The findings in women have been lower than men. These results may be associated with differences related to training objectives or the preference for the development of specific physical capacities. However, Torres-Luque et al.25, found that physical performance between men and women presents fundamental changes from the age of 11, however, given the imminent hormonal development and its impact on anthropometric markers such as weight and height, qualities such as aerobic resistance tends to decrease, a situation that agrees with our results, which reflect a low performance in the resistance tests26. Despite the above, it is necessary to recognize the difference in sample size between men and women, so it is necessary to increase the number of women participating in the study, to make conclusive statements.
According to the study of Morales et al.27, both CRT and SRT-20m allow to establish the VO2max; however, CRT measures aerobic resistance, while SRT-20m measures aerobic power; these aspects are essential if considered that in the case of cyclic sports the CRT turns out to be the optimal test to estimate cardiorespiratory fitness where the time factor and distance traveled are fundamental basis of this type of sports disciplines. In acyclic sports the SRT-20m, allows to determine much better the VO2max since it analyzes variables such as speed and time, which vary as the stage increases, being a test that resembles the motor gesture of acyclic sports.

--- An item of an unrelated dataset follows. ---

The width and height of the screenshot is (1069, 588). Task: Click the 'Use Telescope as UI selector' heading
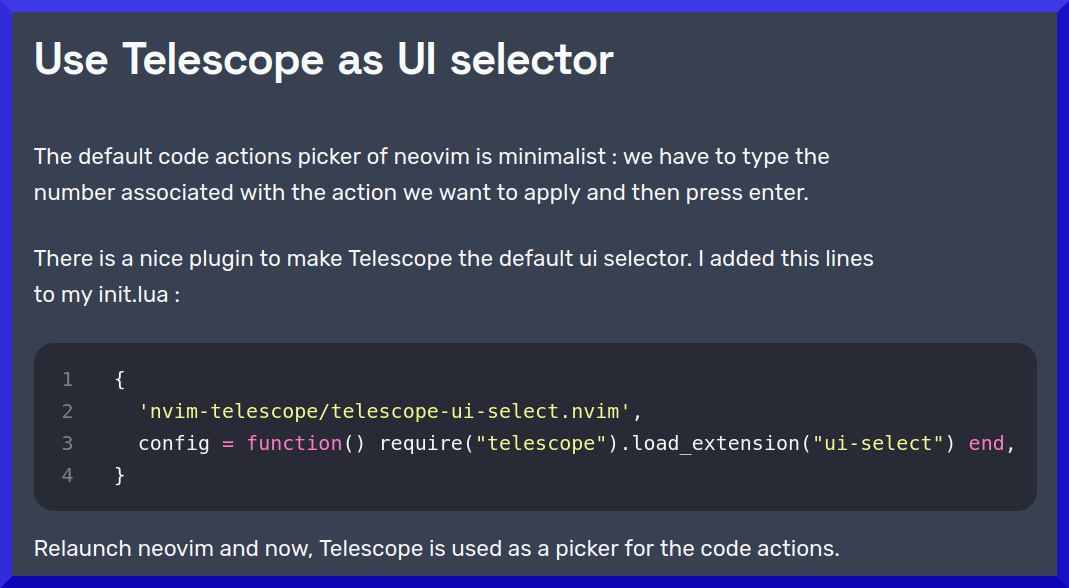pos(324,59)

Establishing why SRT-20m shows higher VO2max values could be associated with the objective of SRT-20m being the determination of aerobic power, which differs significantly from the CRT objective. On the other hand, sound stimulation affects as a variation in the participant’s time and speed of execution, which would lead to higher concentration and less motivation of the subject, on the contrary to what happens with the CRT where the invariance existing in the test, sometimes makes it monotonous and would only focus on evaluating a quantity of work done, regardless of time, speed, and distance traveled28,29,30,31.

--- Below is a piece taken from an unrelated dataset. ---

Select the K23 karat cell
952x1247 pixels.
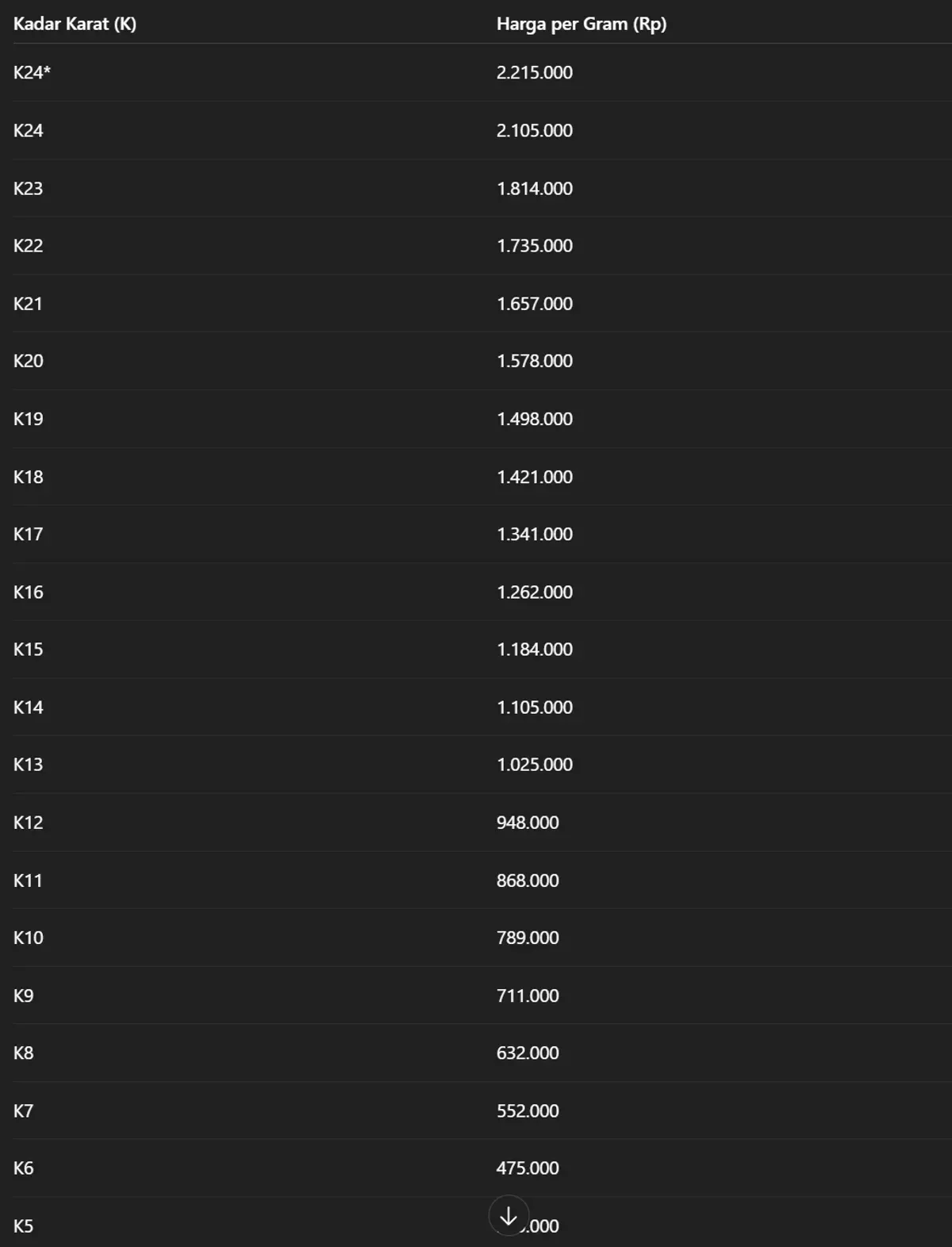click(28, 188)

However, it is clear to establish that ergospirometry is considered a “gold standard” that allows the determination of cardiorespiratory fitness in subjects. When comparing the VO2max data obtained between the field tests and spirometry, a more related relationship was found between CRT and the direct test. The CRT is a continuous test with characteristics like those used in the direct protocol, allowing to establish the cardiorespiratory condition and resistance training of the participants24,25,31,32.
In the future, it will be necessary research to analyze these data, not only around gender issues but considering the participant’s sports gesture, since the VO.max values for the CRT and SRT-20m could vary due to the metabolic axis of the sports discipline, the training load, the changes of rhythm and the participant’s objective.
As part of the limitations, the reduction in the sample size of women compared to that of men is recognized, a situation that prevents making better claims around performance during testing; aspects such as not knowing the ovulatory conditions or time of ovulatory cycle in which the women were located could lead to biases in the results. Another aspect relates to the non-classification of the type of exercise practiced by the participants, since the motor gesture affects the performance of each test applied. Finally, it is essential to establish climatic and environmental conditions during field and laboratory tests, to have a better understanding of the tests.
Conclusions
The SRT-20m test allowed to establish VO2max appropriately in the population evaluated, additionally, its values resemble those obtained in laboratory tests such as ergospirometry. It is important to consider the sports discipline of the participants to select the test more in line with the motor gesture, in order to obtain more appropriate results.